Saved entries
******************************
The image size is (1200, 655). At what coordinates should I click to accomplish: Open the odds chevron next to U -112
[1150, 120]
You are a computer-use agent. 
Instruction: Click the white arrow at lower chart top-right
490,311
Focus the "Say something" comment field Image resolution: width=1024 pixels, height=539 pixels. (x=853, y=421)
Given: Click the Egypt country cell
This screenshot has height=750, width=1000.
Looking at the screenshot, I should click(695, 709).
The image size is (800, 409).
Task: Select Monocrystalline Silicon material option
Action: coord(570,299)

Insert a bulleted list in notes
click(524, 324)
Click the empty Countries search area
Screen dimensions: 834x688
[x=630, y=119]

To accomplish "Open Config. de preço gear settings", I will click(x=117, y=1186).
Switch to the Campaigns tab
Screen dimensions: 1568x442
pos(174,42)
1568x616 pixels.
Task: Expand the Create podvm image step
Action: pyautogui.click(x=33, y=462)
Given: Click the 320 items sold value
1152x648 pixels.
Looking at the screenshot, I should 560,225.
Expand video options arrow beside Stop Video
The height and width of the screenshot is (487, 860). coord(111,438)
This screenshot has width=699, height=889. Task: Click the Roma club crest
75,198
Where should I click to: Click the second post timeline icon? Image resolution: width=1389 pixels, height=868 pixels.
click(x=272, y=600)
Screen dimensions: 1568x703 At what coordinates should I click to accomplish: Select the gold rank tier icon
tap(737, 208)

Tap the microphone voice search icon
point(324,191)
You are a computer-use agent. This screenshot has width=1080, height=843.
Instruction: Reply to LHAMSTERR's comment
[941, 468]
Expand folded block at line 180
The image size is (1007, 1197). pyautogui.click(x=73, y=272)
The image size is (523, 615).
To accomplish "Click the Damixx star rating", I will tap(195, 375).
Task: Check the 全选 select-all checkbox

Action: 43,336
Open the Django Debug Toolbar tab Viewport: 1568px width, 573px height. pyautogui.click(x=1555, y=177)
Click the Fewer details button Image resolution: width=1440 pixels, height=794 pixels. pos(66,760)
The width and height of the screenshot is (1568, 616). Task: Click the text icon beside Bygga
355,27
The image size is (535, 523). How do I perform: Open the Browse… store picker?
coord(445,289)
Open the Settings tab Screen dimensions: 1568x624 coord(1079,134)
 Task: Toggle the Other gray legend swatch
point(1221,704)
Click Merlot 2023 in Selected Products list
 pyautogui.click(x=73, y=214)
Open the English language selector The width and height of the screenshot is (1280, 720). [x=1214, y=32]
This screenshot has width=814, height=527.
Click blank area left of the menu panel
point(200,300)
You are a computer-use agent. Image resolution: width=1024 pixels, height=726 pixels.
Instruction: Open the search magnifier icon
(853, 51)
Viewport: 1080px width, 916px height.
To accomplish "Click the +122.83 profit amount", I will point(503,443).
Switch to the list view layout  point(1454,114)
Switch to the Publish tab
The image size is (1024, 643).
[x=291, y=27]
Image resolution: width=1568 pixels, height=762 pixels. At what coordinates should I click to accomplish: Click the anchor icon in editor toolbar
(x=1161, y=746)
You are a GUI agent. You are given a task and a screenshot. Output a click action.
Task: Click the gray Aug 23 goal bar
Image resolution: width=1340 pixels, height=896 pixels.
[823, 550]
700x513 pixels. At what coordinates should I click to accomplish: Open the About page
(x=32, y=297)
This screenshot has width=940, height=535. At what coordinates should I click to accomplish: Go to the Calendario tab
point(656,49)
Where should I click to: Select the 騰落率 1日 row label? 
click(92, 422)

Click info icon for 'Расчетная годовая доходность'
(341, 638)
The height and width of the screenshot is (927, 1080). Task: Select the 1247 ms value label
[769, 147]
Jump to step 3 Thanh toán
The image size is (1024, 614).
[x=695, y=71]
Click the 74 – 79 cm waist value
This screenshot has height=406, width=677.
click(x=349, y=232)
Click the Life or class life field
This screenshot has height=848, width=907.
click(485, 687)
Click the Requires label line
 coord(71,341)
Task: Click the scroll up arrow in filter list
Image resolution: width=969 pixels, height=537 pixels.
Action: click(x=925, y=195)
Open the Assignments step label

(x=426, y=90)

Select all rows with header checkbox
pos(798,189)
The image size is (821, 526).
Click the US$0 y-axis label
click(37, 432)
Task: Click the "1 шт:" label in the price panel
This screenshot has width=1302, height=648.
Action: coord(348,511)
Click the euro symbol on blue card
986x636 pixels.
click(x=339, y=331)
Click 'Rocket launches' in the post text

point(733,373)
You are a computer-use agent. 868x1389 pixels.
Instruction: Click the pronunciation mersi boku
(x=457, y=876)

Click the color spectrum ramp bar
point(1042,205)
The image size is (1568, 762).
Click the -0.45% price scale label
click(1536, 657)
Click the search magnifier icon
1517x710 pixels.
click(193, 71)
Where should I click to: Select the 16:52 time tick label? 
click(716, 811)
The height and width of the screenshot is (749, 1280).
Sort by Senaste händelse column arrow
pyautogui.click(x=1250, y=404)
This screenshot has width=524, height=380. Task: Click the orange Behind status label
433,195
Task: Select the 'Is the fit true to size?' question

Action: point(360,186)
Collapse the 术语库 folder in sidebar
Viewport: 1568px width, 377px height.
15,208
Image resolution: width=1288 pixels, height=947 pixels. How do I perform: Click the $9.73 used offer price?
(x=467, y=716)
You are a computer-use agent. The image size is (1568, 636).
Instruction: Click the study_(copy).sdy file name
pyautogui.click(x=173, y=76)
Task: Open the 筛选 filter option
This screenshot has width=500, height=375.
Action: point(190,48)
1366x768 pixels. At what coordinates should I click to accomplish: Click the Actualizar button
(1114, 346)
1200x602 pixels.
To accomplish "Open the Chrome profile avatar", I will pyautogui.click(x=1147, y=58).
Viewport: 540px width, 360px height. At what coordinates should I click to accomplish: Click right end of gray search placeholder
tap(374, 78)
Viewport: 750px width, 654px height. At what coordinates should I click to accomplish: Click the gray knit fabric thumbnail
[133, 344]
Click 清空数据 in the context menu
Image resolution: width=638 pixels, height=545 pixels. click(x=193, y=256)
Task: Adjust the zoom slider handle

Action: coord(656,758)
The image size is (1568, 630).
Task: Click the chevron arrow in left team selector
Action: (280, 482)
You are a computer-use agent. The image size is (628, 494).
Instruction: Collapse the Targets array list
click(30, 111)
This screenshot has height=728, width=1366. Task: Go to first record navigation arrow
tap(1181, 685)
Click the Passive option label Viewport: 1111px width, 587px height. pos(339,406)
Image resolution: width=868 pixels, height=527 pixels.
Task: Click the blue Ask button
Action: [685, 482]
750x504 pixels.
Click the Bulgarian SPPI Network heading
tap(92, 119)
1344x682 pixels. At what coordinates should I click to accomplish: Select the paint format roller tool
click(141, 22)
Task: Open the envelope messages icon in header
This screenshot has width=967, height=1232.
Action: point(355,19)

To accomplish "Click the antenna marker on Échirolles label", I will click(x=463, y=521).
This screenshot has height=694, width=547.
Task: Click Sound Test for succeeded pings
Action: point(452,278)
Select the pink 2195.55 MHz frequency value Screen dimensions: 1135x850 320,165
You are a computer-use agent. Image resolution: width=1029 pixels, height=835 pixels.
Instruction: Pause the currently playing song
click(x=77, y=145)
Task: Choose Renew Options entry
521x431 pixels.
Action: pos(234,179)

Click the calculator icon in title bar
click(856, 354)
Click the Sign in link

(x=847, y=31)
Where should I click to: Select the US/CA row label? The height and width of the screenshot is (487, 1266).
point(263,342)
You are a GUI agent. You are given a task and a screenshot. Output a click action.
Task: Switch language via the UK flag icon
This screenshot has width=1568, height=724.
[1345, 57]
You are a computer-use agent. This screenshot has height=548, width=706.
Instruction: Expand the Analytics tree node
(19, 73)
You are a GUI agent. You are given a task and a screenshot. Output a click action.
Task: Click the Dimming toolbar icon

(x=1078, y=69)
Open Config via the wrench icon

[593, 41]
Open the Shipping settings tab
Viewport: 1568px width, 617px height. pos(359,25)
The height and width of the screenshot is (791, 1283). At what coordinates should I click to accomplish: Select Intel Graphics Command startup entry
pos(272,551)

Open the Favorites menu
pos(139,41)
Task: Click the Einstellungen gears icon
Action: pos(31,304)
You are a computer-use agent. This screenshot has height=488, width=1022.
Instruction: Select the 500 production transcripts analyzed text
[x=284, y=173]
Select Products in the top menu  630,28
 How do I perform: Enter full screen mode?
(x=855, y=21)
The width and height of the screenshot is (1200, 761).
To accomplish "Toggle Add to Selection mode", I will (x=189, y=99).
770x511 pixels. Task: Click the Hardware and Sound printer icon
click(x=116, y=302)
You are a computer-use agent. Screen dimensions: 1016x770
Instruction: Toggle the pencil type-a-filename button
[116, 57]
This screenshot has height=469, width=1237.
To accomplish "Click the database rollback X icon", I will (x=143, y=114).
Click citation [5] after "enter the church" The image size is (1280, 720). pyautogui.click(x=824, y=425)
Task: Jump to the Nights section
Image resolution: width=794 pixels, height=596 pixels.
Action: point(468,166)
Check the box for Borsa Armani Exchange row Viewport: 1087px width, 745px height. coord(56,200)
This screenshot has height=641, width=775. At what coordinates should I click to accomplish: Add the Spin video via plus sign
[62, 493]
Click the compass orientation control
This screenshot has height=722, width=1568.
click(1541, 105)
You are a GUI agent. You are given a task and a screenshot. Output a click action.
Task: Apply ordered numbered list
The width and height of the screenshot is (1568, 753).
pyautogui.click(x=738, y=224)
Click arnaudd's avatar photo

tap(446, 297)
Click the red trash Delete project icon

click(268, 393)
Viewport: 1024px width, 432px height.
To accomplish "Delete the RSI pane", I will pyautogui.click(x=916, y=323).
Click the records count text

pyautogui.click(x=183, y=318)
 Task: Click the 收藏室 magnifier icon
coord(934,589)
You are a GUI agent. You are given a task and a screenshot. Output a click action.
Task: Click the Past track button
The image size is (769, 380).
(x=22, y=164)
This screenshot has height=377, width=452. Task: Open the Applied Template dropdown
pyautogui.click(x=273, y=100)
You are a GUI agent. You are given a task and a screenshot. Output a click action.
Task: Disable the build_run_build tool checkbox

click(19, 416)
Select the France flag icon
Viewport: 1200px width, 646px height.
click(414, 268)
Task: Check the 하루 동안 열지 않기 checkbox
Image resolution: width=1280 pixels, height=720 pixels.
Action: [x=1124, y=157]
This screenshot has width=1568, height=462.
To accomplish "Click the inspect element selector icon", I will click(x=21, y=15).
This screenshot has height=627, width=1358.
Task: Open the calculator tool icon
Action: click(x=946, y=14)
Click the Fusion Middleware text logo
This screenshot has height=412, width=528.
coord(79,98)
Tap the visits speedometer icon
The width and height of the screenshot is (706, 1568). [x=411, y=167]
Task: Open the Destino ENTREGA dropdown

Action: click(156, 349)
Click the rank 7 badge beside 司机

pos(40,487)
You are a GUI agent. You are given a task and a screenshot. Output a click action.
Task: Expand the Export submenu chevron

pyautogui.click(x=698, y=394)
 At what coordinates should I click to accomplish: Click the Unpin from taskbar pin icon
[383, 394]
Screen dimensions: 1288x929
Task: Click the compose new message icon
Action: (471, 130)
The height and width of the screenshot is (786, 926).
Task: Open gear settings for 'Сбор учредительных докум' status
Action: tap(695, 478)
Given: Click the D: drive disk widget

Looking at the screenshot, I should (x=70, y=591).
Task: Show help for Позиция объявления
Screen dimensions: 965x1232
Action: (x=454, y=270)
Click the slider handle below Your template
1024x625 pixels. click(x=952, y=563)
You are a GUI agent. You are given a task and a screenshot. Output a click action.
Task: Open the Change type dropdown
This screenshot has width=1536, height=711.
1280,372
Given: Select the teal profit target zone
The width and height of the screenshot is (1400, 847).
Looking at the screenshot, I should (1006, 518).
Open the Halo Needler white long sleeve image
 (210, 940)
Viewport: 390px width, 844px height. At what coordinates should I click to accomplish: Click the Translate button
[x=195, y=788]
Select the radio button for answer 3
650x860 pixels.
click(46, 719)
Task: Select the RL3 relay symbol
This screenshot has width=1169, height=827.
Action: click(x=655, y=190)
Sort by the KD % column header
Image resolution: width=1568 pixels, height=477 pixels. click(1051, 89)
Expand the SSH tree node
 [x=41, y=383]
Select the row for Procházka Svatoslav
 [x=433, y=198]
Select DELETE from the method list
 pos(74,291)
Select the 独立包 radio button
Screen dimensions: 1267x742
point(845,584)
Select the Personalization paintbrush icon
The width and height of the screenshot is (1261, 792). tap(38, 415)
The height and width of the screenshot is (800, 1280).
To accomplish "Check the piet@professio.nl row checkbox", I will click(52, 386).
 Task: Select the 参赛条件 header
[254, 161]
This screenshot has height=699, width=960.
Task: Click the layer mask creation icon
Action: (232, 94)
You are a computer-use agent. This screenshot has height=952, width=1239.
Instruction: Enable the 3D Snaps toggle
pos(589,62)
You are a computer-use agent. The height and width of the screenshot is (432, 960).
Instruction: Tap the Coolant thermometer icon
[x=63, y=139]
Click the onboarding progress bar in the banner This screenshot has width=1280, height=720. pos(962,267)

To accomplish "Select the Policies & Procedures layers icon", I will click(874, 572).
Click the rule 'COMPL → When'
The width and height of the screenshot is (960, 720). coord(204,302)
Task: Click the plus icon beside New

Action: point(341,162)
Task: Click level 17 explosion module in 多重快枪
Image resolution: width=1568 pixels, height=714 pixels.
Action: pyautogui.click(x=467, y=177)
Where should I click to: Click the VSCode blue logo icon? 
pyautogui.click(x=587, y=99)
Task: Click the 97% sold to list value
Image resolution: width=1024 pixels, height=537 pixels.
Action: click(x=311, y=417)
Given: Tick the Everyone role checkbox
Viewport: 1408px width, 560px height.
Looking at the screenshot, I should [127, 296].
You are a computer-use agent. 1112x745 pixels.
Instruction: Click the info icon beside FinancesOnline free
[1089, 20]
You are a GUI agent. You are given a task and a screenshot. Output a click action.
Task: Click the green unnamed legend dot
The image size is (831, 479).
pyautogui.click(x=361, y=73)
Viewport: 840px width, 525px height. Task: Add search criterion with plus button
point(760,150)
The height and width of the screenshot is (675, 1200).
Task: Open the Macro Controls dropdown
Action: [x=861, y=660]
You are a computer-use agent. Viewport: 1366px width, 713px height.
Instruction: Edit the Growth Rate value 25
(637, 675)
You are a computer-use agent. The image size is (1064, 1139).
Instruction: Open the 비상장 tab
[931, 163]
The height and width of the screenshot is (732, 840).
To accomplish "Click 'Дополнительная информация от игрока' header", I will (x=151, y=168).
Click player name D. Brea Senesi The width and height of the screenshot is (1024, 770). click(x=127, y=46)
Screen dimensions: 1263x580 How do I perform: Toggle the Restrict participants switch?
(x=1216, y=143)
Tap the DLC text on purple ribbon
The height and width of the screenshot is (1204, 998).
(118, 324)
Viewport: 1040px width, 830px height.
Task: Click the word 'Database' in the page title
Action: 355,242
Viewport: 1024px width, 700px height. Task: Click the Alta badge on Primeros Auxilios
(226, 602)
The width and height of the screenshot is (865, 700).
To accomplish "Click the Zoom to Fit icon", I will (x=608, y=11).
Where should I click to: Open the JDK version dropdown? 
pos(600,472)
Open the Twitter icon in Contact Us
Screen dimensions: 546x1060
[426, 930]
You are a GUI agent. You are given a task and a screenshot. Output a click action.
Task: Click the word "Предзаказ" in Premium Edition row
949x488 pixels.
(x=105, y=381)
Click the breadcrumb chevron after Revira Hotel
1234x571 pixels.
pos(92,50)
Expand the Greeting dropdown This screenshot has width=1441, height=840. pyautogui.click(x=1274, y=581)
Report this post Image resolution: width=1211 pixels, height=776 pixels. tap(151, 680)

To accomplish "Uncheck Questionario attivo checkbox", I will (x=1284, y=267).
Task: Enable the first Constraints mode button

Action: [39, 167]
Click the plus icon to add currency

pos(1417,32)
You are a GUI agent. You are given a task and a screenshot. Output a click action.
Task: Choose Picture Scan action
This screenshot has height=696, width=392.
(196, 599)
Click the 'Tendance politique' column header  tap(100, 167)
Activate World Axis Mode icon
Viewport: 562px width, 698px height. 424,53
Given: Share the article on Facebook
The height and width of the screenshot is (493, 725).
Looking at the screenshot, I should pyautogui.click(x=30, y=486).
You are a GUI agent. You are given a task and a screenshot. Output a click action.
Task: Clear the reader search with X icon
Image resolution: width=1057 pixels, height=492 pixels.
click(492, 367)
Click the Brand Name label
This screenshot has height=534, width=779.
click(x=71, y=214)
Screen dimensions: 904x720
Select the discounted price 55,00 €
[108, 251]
******************************
> _TASK TO CARRY OUT_
Copy from the entries only those lines that hold the word "profit".

> _RESPONSE_
To accomplish "Click the +122.83 profit amount", I will point(503,443).
Given: Select the teal profit target zone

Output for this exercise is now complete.